Buonissimo ha sede in un edificio storico in Corso Mameli a Brescia. Anticamente la via si chiamava “Corso delle Mercanzie”, a conferma indubitabile della sua vocazione mercantile. Qui c’era la Camera di Commercio, in un elegante palazzo tra decine di botteghe. Poi il declino, lento ma inesorabile. Declino causato da molti e diversi fattori: consumi in calo o che cambiano direzi0ne, mancato ricambio generazionale, spopolamento, nuove identità socio-economiche e, mazzata finale on top of that, la crisi.

Un po’ di storia
A fine 2014 Corso Mameli tocca il picco del degrado: vandali, decine di negozi sfitti, scarabocchi (non graffiti, che sono arte) su tutte le pareti della via, affissioni abusive. In questo sfacelo (fenomeno tristemente noto a molte città italiane, e non solo in periferia) entra il progetto Buonissimo che insieme a un comitato di residenti individua, coordina e co-finanzia una serie di operazioni finalizzate alla rigenerazione urbana.

I progetti

Sono tanti.
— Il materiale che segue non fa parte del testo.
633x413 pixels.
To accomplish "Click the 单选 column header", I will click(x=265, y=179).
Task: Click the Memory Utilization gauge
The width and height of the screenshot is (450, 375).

Ne riassumiamo solo alcuni. Per esempio gli interventi sul decoro urbano e la pulizia della via.
Poi Buonissimo ha organizzato, in collaborazione con l’Associazione Arnaldo da Brescia, conferenze dedicate alla storia della via. I negozi sfitti sono stati ripuliti e in collaborazione con il Comune di Brescia, è stata allacciata la corrente elettrica. Buonissimo ha poi cominciato la ricerca di artisti per organizzare rassegne e mostre temporanee od ospitare istituzioni culturali: come Palma Choralis che ha aperto qui, all’interno di un negozio sfitto, il suo laboratorio di musica antica e restauro del libro; e la Libera Accademia di Belle Arti di Brescia che occupa quattro piani di una palazzina con mostre, performance e attività autogestite dagli studenti.